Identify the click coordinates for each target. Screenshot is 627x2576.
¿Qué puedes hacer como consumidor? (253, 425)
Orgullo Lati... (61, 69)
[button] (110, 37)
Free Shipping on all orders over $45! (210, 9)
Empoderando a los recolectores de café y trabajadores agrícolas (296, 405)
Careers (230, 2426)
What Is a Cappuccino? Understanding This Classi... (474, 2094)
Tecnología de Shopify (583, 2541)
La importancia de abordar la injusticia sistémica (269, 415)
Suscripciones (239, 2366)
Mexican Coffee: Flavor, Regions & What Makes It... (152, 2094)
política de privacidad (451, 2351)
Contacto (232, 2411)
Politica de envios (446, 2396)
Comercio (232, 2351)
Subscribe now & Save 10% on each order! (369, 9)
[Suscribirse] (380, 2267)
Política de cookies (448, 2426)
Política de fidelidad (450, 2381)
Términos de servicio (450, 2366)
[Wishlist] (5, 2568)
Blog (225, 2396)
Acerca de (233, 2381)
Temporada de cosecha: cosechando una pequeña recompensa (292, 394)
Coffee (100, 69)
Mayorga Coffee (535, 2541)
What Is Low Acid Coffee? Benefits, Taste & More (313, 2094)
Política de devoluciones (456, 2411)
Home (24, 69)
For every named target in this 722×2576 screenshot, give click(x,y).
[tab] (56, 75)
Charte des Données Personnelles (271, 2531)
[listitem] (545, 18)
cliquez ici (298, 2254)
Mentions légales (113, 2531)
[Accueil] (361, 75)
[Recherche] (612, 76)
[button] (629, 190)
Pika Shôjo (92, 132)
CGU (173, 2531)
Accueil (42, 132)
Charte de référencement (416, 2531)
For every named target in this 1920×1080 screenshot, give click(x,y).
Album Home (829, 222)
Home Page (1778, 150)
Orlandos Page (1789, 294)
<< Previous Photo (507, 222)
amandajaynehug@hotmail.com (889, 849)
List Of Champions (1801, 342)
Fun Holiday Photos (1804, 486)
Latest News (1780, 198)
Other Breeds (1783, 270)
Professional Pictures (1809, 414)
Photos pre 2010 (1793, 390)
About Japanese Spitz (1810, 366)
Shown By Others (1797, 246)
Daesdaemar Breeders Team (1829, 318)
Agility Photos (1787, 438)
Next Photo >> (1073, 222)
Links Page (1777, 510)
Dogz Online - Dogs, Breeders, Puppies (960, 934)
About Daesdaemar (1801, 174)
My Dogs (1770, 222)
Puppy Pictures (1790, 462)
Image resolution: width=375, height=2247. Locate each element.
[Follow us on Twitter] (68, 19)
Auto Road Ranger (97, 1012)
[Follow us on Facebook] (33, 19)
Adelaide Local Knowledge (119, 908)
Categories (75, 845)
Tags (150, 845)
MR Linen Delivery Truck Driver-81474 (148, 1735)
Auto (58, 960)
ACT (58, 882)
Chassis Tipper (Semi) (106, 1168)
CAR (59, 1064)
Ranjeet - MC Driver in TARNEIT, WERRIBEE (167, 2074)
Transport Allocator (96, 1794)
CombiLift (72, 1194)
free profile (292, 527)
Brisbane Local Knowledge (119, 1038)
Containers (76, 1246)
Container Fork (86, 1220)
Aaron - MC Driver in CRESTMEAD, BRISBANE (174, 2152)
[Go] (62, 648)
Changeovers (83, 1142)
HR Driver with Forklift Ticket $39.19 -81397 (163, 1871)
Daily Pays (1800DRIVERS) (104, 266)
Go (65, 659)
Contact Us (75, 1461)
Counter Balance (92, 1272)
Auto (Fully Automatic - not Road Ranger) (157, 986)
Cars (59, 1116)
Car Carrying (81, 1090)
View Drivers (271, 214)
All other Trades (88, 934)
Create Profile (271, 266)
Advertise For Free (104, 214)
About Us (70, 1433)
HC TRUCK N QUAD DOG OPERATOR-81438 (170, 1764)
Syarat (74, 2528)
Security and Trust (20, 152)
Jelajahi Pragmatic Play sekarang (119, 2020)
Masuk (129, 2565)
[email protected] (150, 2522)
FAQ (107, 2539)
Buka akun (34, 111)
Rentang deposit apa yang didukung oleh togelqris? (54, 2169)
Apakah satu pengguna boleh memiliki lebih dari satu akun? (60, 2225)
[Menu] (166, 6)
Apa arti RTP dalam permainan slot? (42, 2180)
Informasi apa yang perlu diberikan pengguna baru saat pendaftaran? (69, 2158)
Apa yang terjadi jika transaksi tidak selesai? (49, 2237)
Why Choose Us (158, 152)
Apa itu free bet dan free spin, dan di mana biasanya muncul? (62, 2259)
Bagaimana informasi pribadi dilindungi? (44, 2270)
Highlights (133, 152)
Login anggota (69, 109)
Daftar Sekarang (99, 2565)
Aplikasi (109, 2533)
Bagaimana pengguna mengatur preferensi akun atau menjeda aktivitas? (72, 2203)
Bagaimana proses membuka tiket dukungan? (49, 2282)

What you will do :: Once you have read the entries, write them out again without altering a single character.

Task result ::
Identify the click coordinates for each target. Screenshot is 627x2576.
¿Qué puedes hacer como consumidor? (253, 425)
Orgullo Lati... (61, 69)
[button] (110, 37)
Free Shipping on all orders over $45! (210, 9)
Empoderando a los recolectores de café y trabajadores agrícolas (296, 405)
Careers (230, 2426)
What Is a Cappuccino? Understanding This Classi... (474, 2094)
Tecnología de Shopify (583, 2541)
La importancia de abordar la injusticia sistémica (269, 415)
Suscripciones (239, 2366)
Mexican Coffee: Flavor, Regions & What Makes It... (152, 2094)
política de privacidad (451, 2351)
Contacto (232, 2411)
Politica de envios (446, 2396)
Comercio (232, 2351)
Subscribe now & Save 10% on each order! (369, 9)
[Suscribirse] (380, 2267)
Política de cookies (448, 2426)
Política de fidelidad (450, 2381)
Términos de servicio (450, 2366)
[Wishlist] (5, 2568)
Blog (225, 2396)
Acerca de (233, 2381)
Temporada de cosecha: cosechando una pequeña recompensa (292, 394)
Coffee (100, 69)
Mayorga Coffee (535, 2541)
What Is Low Acid Coffee? Benefits, Taste & More (313, 2094)
Política de devoluciones (456, 2411)
Home (24, 69)
For every named target in this 722×2576 screenshot, give click(x,y).
[tab] (56, 75)
Charte des Données Personnelles (271, 2531)
[listitem] (545, 18)
cliquez ici (298, 2254)
Mentions légales (113, 2531)
[Accueil] (361, 75)
[Recherche] (612, 76)
[button] (629, 190)
Pika Shôjo (92, 132)
CGU (173, 2531)
Accueil (42, 132)
Charte de référencement (416, 2531)
For every named target in this 1920×1080 screenshot, give click(x,y).
Album Home (829, 222)
Home Page (1778, 150)
Orlandos Page (1789, 294)
<< Previous Photo (507, 222)
amandajaynehug@hotmail.com (889, 849)
List Of Champions (1801, 342)
Fun Holiday Photos (1804, 486)
Latest News (1780, 198)
Other Breeds (1783, 270)
Professional Pictures (1809, 414)
Photos pre 2010 (1793, 390)
About Japanese Spitz (1810, 366)
Shown By Others (1797, 246)
Daesdaemar Breeders Team (1829, 318)
Agility Photos (1787, 438)
Next Photo >> (1073, 222)
Links Page (1777, 510)
Dogz Online - Dogs, Breeders, Puppies (960, 934)
About Daesdaemar (1801, 174)
My Dogs (1770, 222)
Puppy Pictures (1790, 462)
Image resolution: width=375, height=2247. Locate each element.
[Follow us on Twitter] (68, 19)
Auto Road Ranger (97, 1012)
[Follow us on Facebook] (33, 19)
Adelaide Local Knowledge (119, 908)
Categories (75, 845)
Tags (150, 845)
MR Linen Delivery Truck Driver-81474 (148, 1735)
Auto (58, 960)
ACT (58, 882)
Chassis Tipper (Semi) (106, 1168)
CAR (59, 1064)
Ranjeet - MC Driver in TARNEIT, WERRIBEE (167, 2074)
Transport Allocator (96, 1794)
CombiLift (72, 1194)
free profile (292, 527)
Brisbane Local Knowledge (119, 1038)
Containers (76, 1246)
Container Fork (86, 1220)
Aaron - MC Driver in CRESTMEAD, BRISBANE (174, 2152)
[Go] (62, 648)
Changeovers (83, 1142)
HR Driver with Forklift Ticket $39.19 -81397 (163, 1871)
Daily Pays (1800DRIVERS) (104, 266)
Go (65, 659)
Contact Us (75, 1461)
Counter Balance (92, 1272)
Auto (Fully Automatic - not Road Ranger) (157, 986)
Cars (59, 1116)
Car Carrying (81, 1090)
View Drivers (271, 214)
All other Trades (88, 934)
Create Profile (271, 266)
Advertise For Free (104, 214)
About Us (70, 1433)
HC TRUCK N QUAD DOG OPERATOR-81438 (170, 1764)
Syarat (74, 2528)
Security and Trust (20, 152)
Jelajahi Pragmatic Play sekarang (119, 2020)
Masuk (129, 2565)
[email protected] (150, 2522)
FAQ (107, 2539)
Buka akun (34, 111)
Rentang deposit apa yang didukung oleh togelqris? (54, 2169)
Apakah satu pengguna boleh memiliki lebih dari satu akun? (60, 2225)
[Menu] (166, 6)
Apa arti RTP dalam permainan slot? (42, 2180)
Informasi apa yang perlu diberikan pengguna baru saat pendaftaran? (69, 2158)
Apa yang terjadi jika transaksi tidak selesai? (49, 2237)
Why Choose Us (158, 152)
Apa itu free bet dan free spin, dan di mana biasanya muncul? (62, 2259)
Bagaimana informasi pribadi dilindungi? (44, 2270)
Highlights (133, 152)
Login anggota (69, 109)
Daftar Sekarang (99, 2565)
Aplikasi (109, 2533)
Bagaimana pengguna mengatur preferensi akun atau menjeda aktivitas? (72, 2203)
Bagaimana proses membuka tiket dukungan? (49, 2282)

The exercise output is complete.